I know it’s only been three days since my last post, but this one wouldn’t wait. Hopefully there will be inspiration for another post when Tuesday rolls around again.
There was a fire in my flat yesterday. Don’t worry – it was intentional and well contained in the kitchen sink. But before I tell you about that, I should back up a bit.
For years, I have used fire to rid my heart and mind of lies I find myself believing. Being a verbal processor, I have to get thoughts into words before I can deal with them (or even know they’re there), but I decided I don’t want rubbish filling my journals. When I find myself writing something untrue, I switch to a piece of notepaper and write the lies there. When the paper is filled, I burn it, offering those thoughts to God and asking Him to fill the space with His truth instead.

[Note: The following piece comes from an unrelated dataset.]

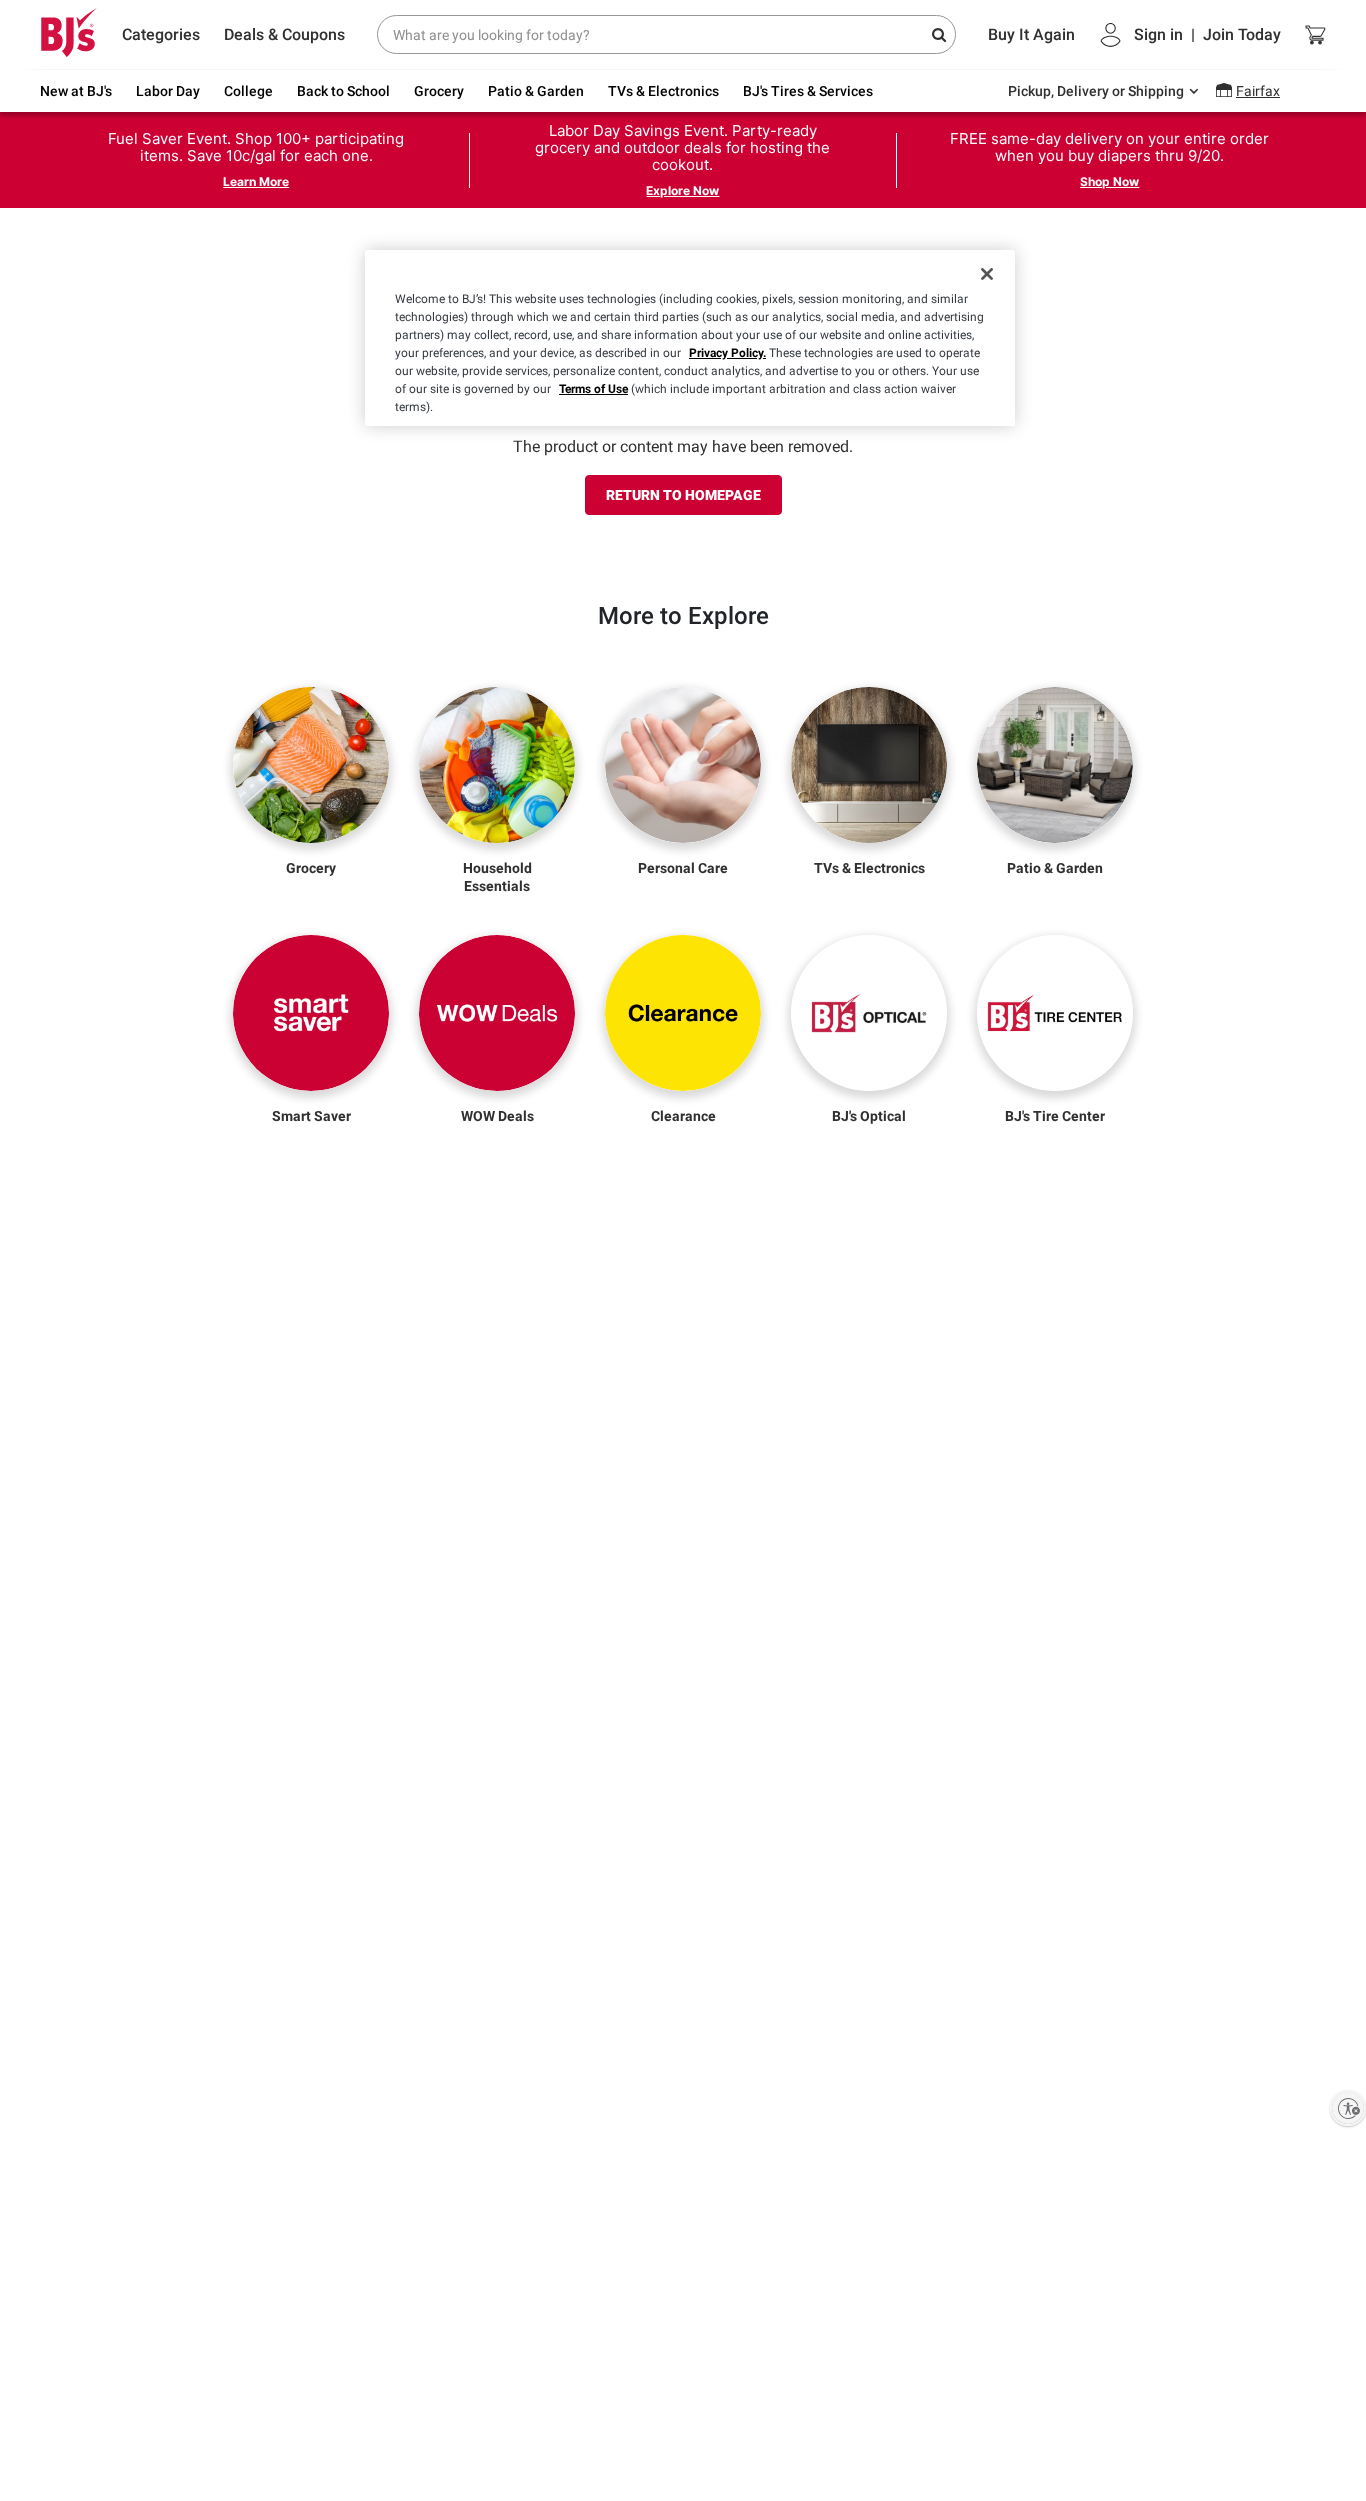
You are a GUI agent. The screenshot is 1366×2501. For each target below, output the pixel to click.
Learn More (256, 181)
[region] (690, 338)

Yesterday, I expanded that practice a bit. This is a photo of the front of my wardrobe from sometime around February or March 2016. These notecards are filled with verses God had given me to read often, memorize and hold onto as I waited for His promises to be fulfilled in my life. They will always be special to me, but they are no longer displayed next to my bed.

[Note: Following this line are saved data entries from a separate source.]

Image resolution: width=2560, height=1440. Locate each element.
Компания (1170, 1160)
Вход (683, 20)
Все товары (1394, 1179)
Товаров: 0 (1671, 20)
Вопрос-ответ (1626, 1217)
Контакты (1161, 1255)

During the past weeks, those verses have served as reminders, not of the faithfulness of the God who inspired the words, but of the promises that remain unfulfilled. Instead of hope, they brought frustration and doubt and despair.
You see, if we let our minds wander at will instead of taking the thoughts captive, they will often turn toward the dark places in our hearts. As I have processed the disappointment of my visa refusal, my thoughts have wandered toward other disappointments too. Most of them stem from promises I felt God gave me long before my life in Ireland was even a thought. And the thing about disappointments lurking in the dark is they rarely hang out alone. They are usually accompanied by lies about us and about God who often gets blamed for the sorrows we face.
As I burned lies yesterday (ugly ones saying I’m unlovable, I’ll never find a place to belong, etc.), I also burned truths. Those notecards that had begun to represent sorrow went up in smoke along with the lies – not because they are untrue, but because I had attached them to my expectations of what should happen. As I burned those bits of paper, I surrendered my own ideas of what fulfilled promises have to look like. In return, I received truth straight from God once again.
There may never be a man on earth who thinks I’m worth sharing life with, but there is a Man in heaven who thinks it was worth giving His life so that He could share it with me forever. He calls me His Beloved and invites me to come away with Him into spring. Winter is past, and it’s time for new life, beauty, and singing again.
Now I can read “[God] led them by a straight way to a city where they could settle” and realize no matter where I call “home” here on earth, or whether I ever get to stay more than three years in one place, I can be settled with Him. I don’t have to start from scratch at every turn because He is my constant.
I don’t know what is around the next bend, but surrender has brought hope to the surface again. God’s promises are true whether they look like I had hoped and expected or not. Whatever He will do in the seasons to come will be remarkable – for His glory and my good! So today, I choose to be still and know He is God.